#### DATA LISTING:
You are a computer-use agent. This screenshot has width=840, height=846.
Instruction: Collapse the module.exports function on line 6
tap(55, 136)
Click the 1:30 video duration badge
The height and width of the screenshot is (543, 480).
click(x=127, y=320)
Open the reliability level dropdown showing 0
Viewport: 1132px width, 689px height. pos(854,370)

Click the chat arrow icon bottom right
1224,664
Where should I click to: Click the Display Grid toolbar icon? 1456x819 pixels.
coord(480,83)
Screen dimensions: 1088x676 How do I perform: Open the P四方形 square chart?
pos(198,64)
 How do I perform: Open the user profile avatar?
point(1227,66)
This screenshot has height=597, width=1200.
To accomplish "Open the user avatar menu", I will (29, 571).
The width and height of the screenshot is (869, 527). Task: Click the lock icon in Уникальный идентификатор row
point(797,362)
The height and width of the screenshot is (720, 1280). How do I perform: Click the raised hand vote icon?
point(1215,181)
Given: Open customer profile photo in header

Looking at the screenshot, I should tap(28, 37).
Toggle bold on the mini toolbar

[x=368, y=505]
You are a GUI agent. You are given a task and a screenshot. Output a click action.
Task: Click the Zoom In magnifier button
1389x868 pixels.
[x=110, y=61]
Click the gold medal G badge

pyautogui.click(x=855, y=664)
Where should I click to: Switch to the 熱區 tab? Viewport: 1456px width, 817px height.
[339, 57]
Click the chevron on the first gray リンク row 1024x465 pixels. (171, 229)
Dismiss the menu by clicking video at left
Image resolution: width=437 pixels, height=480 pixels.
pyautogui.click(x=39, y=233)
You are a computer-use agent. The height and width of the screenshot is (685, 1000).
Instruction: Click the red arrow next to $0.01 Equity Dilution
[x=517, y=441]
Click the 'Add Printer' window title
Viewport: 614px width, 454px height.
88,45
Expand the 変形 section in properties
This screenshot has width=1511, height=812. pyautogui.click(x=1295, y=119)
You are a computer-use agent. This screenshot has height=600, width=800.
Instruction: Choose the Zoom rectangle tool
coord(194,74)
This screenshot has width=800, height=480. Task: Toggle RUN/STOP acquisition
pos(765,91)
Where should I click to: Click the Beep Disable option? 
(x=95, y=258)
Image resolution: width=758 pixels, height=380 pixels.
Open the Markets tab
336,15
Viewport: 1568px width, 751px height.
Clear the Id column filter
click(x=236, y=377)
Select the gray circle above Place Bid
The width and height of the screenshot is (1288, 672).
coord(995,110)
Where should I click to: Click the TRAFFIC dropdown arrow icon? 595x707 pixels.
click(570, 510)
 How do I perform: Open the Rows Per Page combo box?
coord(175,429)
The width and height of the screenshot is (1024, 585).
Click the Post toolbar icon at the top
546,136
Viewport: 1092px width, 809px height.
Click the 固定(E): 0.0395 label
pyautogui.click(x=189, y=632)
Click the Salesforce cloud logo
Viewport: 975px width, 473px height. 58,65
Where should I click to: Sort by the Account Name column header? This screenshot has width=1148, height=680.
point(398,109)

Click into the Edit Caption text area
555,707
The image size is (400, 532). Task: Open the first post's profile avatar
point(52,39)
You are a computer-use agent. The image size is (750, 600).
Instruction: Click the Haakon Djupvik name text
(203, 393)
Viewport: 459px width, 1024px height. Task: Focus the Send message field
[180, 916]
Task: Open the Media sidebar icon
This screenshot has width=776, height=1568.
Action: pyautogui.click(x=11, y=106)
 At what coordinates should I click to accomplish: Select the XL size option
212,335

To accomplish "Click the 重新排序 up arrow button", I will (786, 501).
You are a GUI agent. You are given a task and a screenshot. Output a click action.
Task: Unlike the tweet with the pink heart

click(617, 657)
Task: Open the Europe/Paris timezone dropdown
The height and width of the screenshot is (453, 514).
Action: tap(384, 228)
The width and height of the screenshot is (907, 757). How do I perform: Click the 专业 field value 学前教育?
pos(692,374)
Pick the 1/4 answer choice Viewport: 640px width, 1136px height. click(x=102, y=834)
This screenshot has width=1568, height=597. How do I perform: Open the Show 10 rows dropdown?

#### SET PROBLEM:
Write out all of the data above again, replacing each "Instruction" with "Command" and keeping everything else the same.

#### EXERCISE RESPONSE:
You are a computer-use agent. This screenshot has width=840, height=846.
Command: Collapse the module.exports function on line 6
tap(55, 136)
Click the 1:30 video duration badge
The height and width of the screenshot is (543, 480).
click(x=127, y=320)
Open the reliability level dropdown showing 0
Viewport: 1132px width, 689px height. pos(854,370)

Click the chat arrow icon bottom right
1224,664
Where should I click to: Click the Display Grid toolbar icon? 1456x819 pixels.
coord(480,83)
Screen dimensions: 1088x676 How do I perform: Open the P四方形 square chart?
pos(198,64)
 How do I perform: Open the user profile avatar?
point(1227,66)
This screenshot has height=597, width=1200.
To accomplish "Open the user avatar menu", I will (29, 571).
The width and height of the screenshot is (869, 527). Task: Click the lock icon in Уникальный идентификатор row
point(797,362)
The height and width of the screenshot is (720, 1280). How do I perform: Click the raised hand vote icon?
point(1215,181)
Given: Open customer profile photo in header

Looking at the screenshot, I should tap(28, 37).
Toggle bold on the mini toolbar

[x=368, y=505]
You are a GUI agent. You are given a task and a screenshot. Output a click action.
Task: Click the Zoom In magnifier button
1389x868 pixels.
[x=110, y=61]
Click the gold medal G badge

pyautogui.click(x=855, y=664)
Where should I click to: Switch to the 熱區 tab? Viewport: 1456px width, 817px height.
[339, 57]
Click the chevron on the first gray リンク row 1024x465 pixels. (171, 229)
Dismiss the menu by clicking video at left
Image resolution: width=437 pixels, height=480 pixels.
pyautogui.click(x=39, y=233)
You are a computer-use agent. The height and width of the screenshot is (685, 1000).
Command: Click the red arrow next to $0.01 Equity Dilution
[x=517, y=441]
Click the 'Add Printer' window title
Viewport: 614px width, 454px height.
88,45
Expand the 変形 section in properties
This screenshot has width=1511, height=812. pyautogui.click(x=1295, y=119)
You are a computer-use agent. This screenshot has height=600, width=800.
Command: Choose the Zoom rectangle tool
coord(194,74)
This screenshot has width=800, height=480. Task: Toggle RUN/STOP acquisition
pos(765,91)
Where should I click to: Click the Beep Disable option? 
(x=95, y=258)
Image resolution: width=758 pixels, height=380 pixels.
Open the Markets tab
336,15
Viewport: 1568px width, 751px height.
Clear the Id column filter
click(x=236, y=377)
Select the gray circle above Place Bid
The width and height of the screenshot is (1288, 672).
coord(995,110)
Where should I click to: Click the TRAFFIC dropdown arrow icon? 595x707 pixels.
click(570, 510)
 How do I perform: Open the Rows Per Page combo box?
coord(175,429)
The width and height of the screenshot is (1024, 585).
Click the Post toolbar icon at the top
546,136
Viewport: 1092px width, 809px height.
Click the 固定(E): 0.0395 label
pyautogui.click(x=189, y=632)
Click the Salesforce cloud logo
Viewport: 975px width, 473px height. 58,65
Where should I click to: Sort by the Account Name column header? This screenshot has width=1148, height=680.
point(398,109)

Click into the Edit Caption text area
555,707
The image size is (400, 532). Task: Open the first post's profile avatar
point(52,39)
You are a computer-use agent. The image size is (750, 600).
Command: Click the Haakon Djupvik name text
(203, 393)
Viewport: 459px width, 1024px height. Task: Focus the Send message field
[180, 916]
Task: Open the Media sidebar icon
This screenshot has width=776, height=1568.
Action: pyautogui.click(x=11, y=106)
 At what coordinates should I click to accomplish: Select the XL size option
212,335

To accomplish "Click the 重新排序 up arrow button", I will (786, 501).
You are a GUI agent. You are given a task and a screenshot. Output a click action.
Task: Unlike the tweet with the pink heart

click(617, 657)
Task: Open the Europe/Paris timezone dropdown
The height and width of the screenshot is (453, 514).
Action: tap(384, 228)
The width and height of the screenshot is (907, 757). How do I perform: Click the 专业 field value 学前教育?
pos(692,374)
Pick the 1/4 answer choice Viewport: 640px width, 1136px height. click(x=102, y=834)
This screenshot has width=1568, height=597. How do I perform: Open the Show 10 rows dropdown?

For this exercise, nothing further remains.